New Flood Insurance Rules Have Consequences For Florida Realtors And Their Transactions

New Flood Insurance Rules – Read This And Weep!

Last summer both houses of Congress passed legislation intended to shore up FEMA in the wake of huge deficits that resulted from Hurricane Katrina-related losses.

What transpired was this: “Congress agreed the federal government would no longer subsidize flood insurance. In other words, homes in high-risk areas would pay the full freight on their premiums.”  So, starting October 1st, “any business in a high-risk area will immediately lose its flood insurance subsidy. Any home sold after October 1st will also lose its subsidy. And…any home sold after Biggert-Waters passed last summer will lose its subsidy [as well]. For everyone else in high-risk areas…[t]heir premiums will increase [at ranges up to 25] percent every year until their policies are no longer subsidized.”
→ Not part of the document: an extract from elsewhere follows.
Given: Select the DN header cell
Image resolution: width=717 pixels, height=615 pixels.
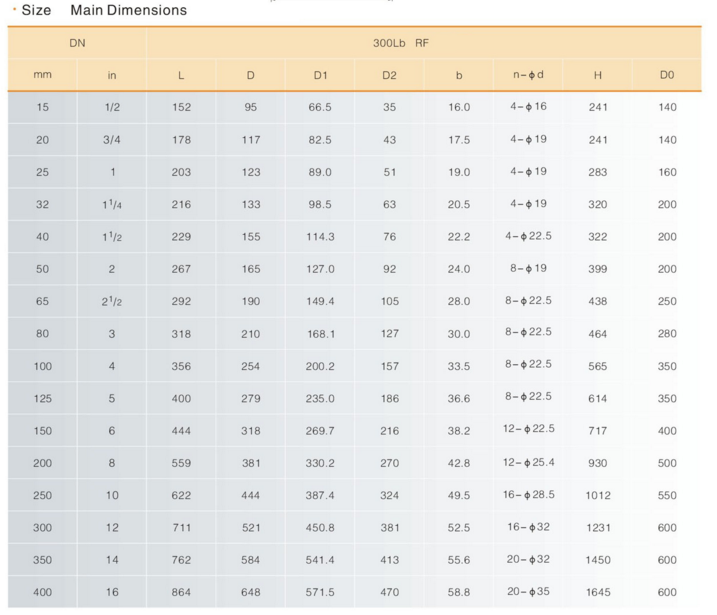Looking at the screenshot, I should (77, 43).
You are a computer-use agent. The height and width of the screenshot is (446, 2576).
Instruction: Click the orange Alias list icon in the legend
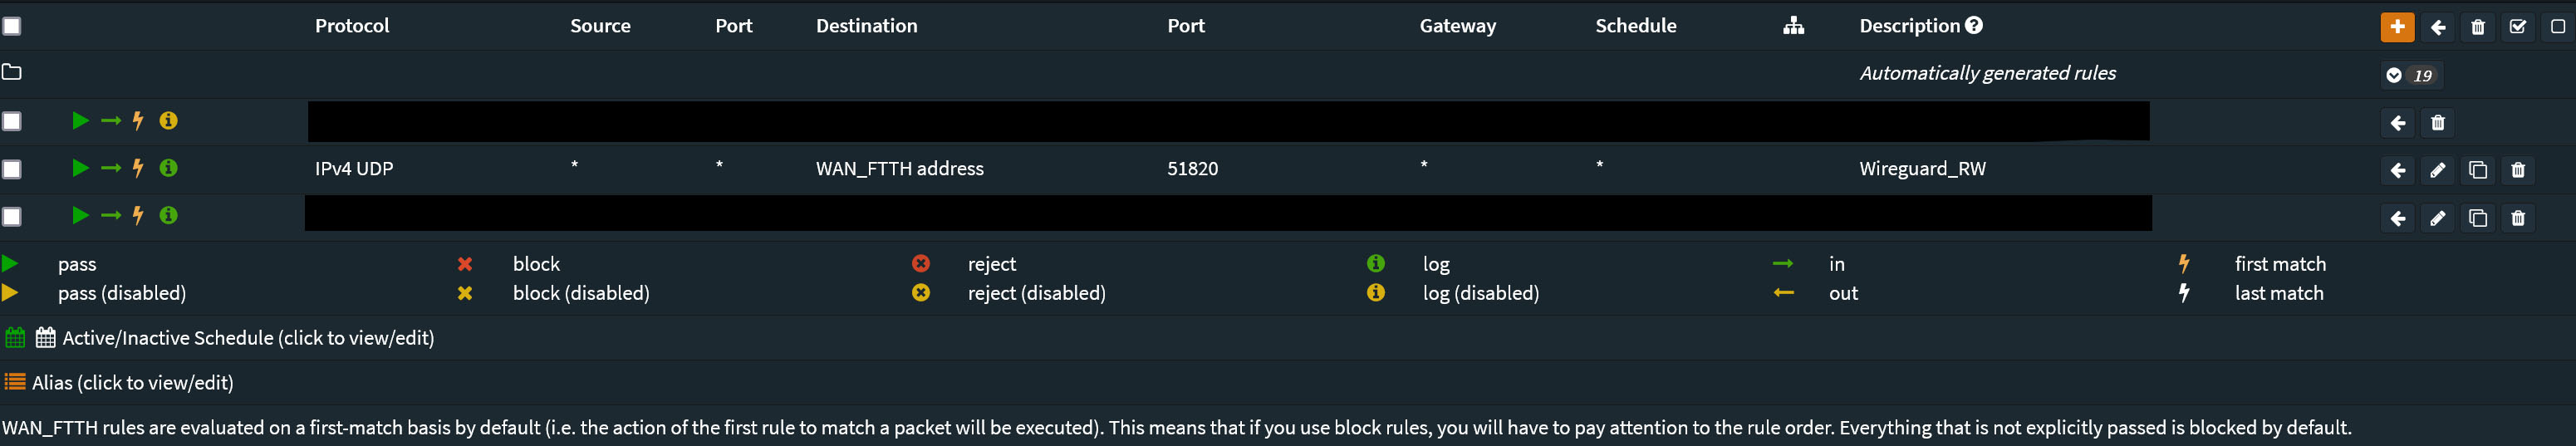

According to the attached Tampa Bay Times article: “The aim behind the [legislation] is laudable. The execution is most certainly not.”

Sound drastic?  Read on:

  • Anyone with a flood policy on a “pre-firm” home (one that does not meet base flood elevation requirements) whose purchase closed after July 6, 2012, will receive a notice of non-renewal.  To continue coverage beyond one year the homeowner will need to supply an elevation certificate, and pay the full risk rate for the policy going forward.  If they elect not to procure the elevation certificate, then they are assessed on an alternative rate structure, but only for one year.  If they have a loss during that one-year period, the homeowner then has to supply the elevation certificate and pay the applicable premium in order for the insurer to then pay the claim.
  • Anyone who bought a “pre-firm” home before July 6, 2012 will be subject to rate increases, which will go into effect October 1st.
  • Flood policies are no longer assumable after October 1st.
  • The new rules distinguish (discriminate?) between primary and secondary/seasonal residents in establishing rates.  To be deemed a “primary resident,” an individual has to live in the home 80% of the year – homestead status, etc. makes no difference – it is a residency test. Otherwise, the property is considered a seasonal/secondary residence, and subject to a different (more aggressive) rate structure.
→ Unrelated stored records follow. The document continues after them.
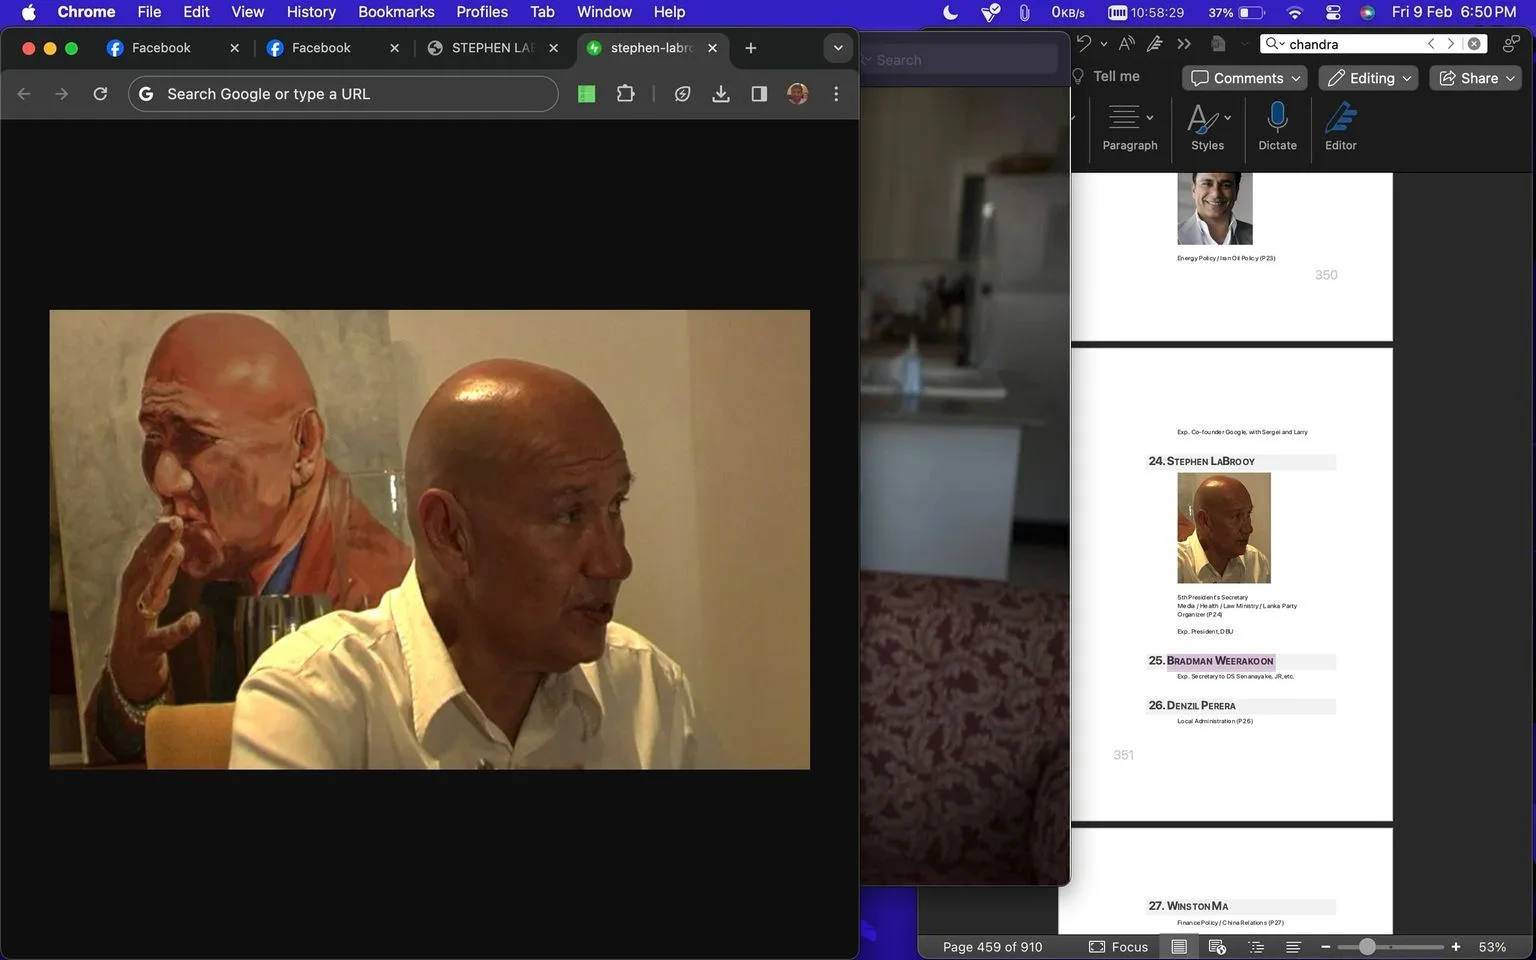1536x960 pixels.
Task: Toggle Chrome side panel
Action: [x=759, y=93]

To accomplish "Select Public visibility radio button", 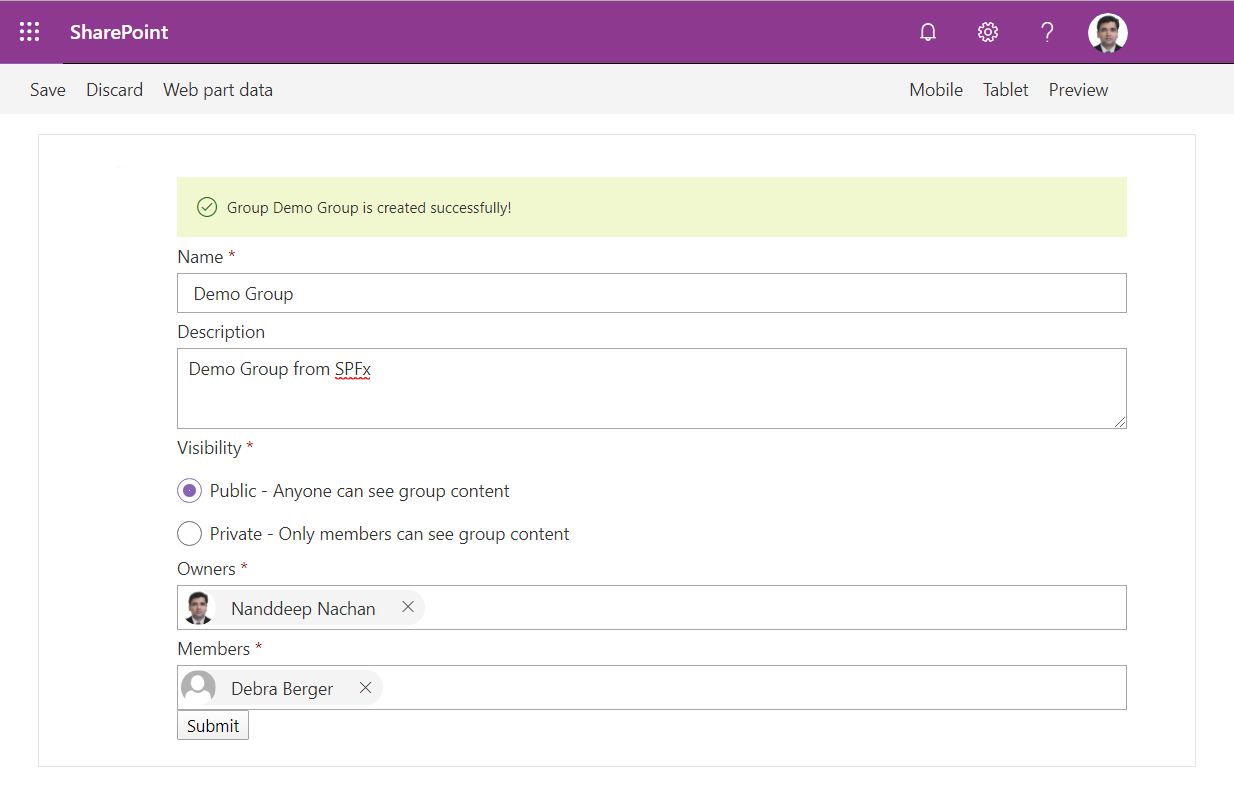I will coord(189,491).
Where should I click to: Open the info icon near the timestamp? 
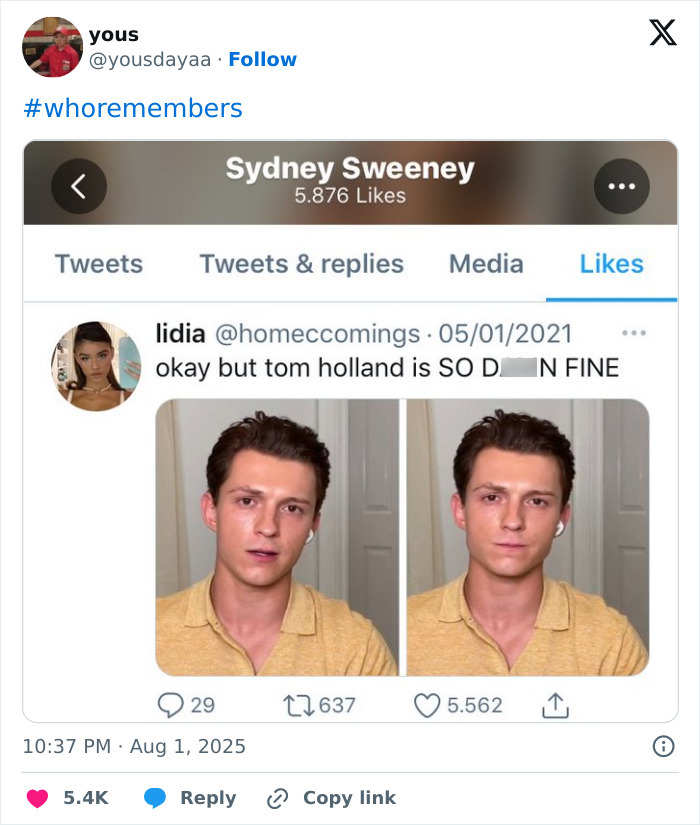(x=665, y=744)
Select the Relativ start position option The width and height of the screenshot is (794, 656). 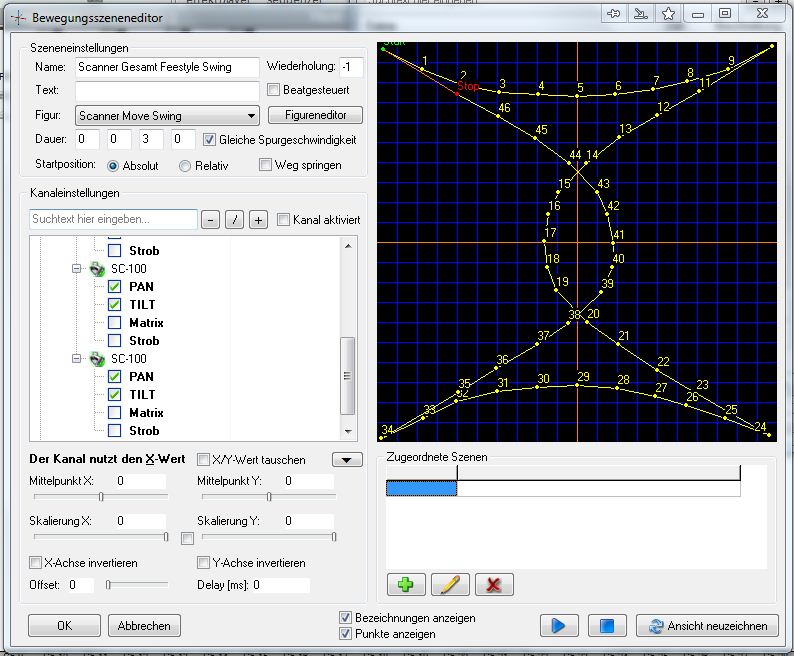[185, 166]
From a practical perspective, how does a Realtor deal with such issues and avoid getting into the unlicensed practice of insurance?  That’s simple: leave it to the insurance professionals.  On the listing side, avoid any representations in your listing materials, contracts and presentations regarding availability or cost of flood insurance coverageOn the selling side, make sure your clients retain a professional insurance agent to assess potential properties and advise of exactly what kind of coverage is available, and for how muchAlso be sure to include the FAR/BAR addendum on point with your offers so that the insurance issue is a contingency allowing cancellation should the policy premium be too much for the buyer to afford.

Keep in mind that this is a rapidly developing issue, so it is imperative to maintain close contact with your own trusted insurance professionals to make sure you remain abreast of changes, additional rule clarifications, and their potential impact on your clients and their transactions.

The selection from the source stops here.